Both Iacopi and Johnson agree, there is no demand for 300mm wafers right now, but as Johnson says: “We wanted to say, ‘look, here's a 300mm wafer with industry-leading uniformity’. It clearly shows the industry that a very uniform buffer layer can be epitaxially grown on smaller wafer sizes.”

Today, LED manufacturers are migrating from 100mm to 150mm sapphire substrates to boost chip yields per wafer, but the partners are looking to enter the market with 200mm wafers.

“The leading LED manufacturers are now interested in 150mm substrates and we believe that by the time we are ready with our technology, 150mm sapphire substrates will have a usable cost structure. So 200mm would be a logical insertion point,” says Johnson.

Initial estimates suggest the team's SiC on silicon coating process, in volume production, will add no more than $35 to the cost of a silicon wafer.

This, without a doubt, would draw LED manufacturers away from large sapphire substrates, costing hundreds of dollars, but what about competition from, say, Azzurro, Translucent and Kyma? The team reckons its technology offers greater appeal than commercially-available templates.

Johnson asserts EpiFlx produced wafers would be much cheaper than templates with exotic layers produced via more expensive deposition processes while Iacopi believes his team offers a more flexible proposition.

As he highlights, many makers of buffer materials claim  templates are good for LED manufacturers to 'play with', but is this the case?

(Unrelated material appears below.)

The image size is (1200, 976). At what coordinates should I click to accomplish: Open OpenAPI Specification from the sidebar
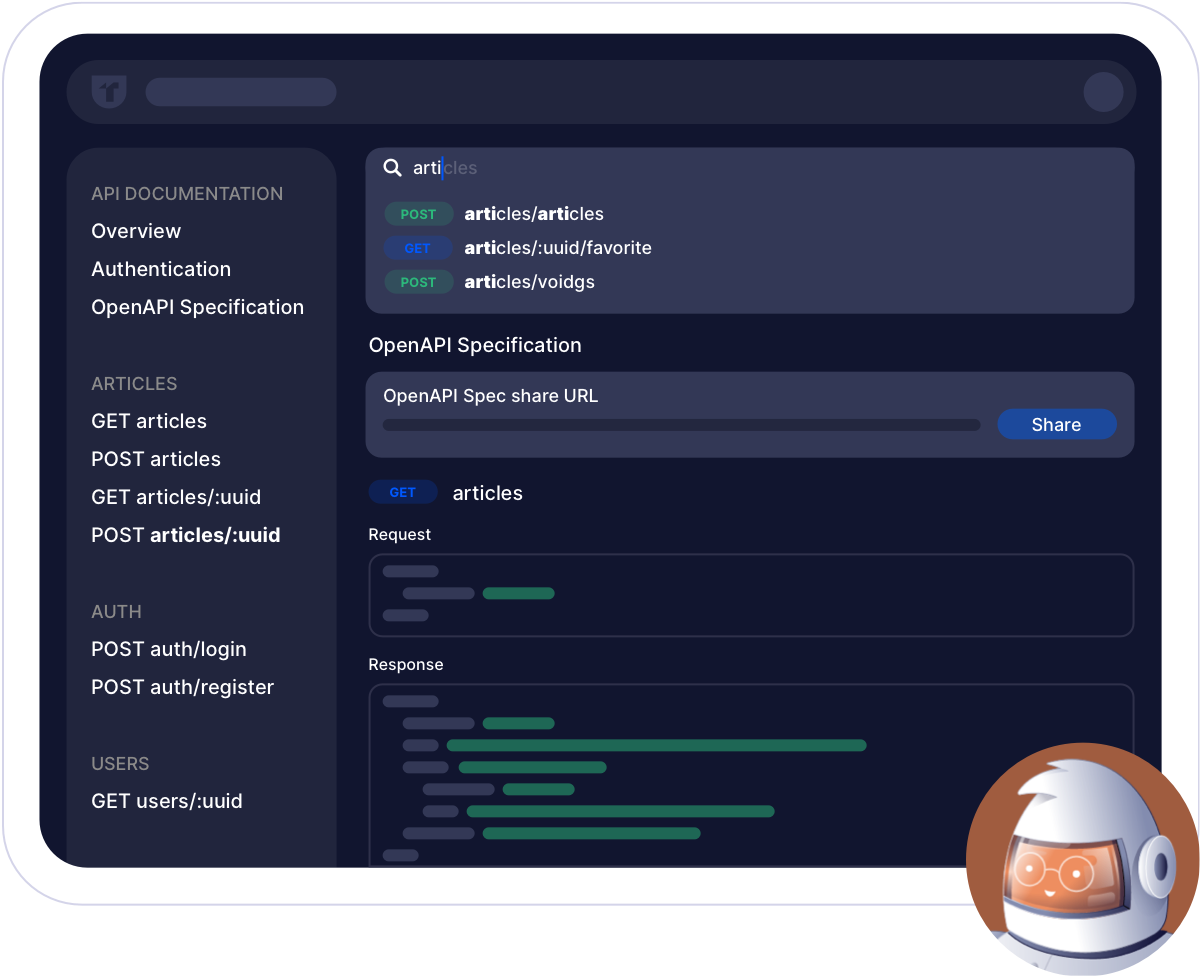197,307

“LED manufacturers can't 'tune' these and will not be in control of their manufacturing process; they also can't control how much they pay for those wafers,” he says. “With an EpiFlx system, manufacturers will get a baseline process and you can imagine them tuning this for their own applications to develop a competitive advantage.”

So as SPTS-QMF team continues to fine-tune its process, where next for the partners? “By early next year customers will be engaged in beta tests with us,” says Johnson. “This is not years away, it's quarters away. And from a performance and cost of ownership point of view, EpiFlx will be far and away the clear winner.”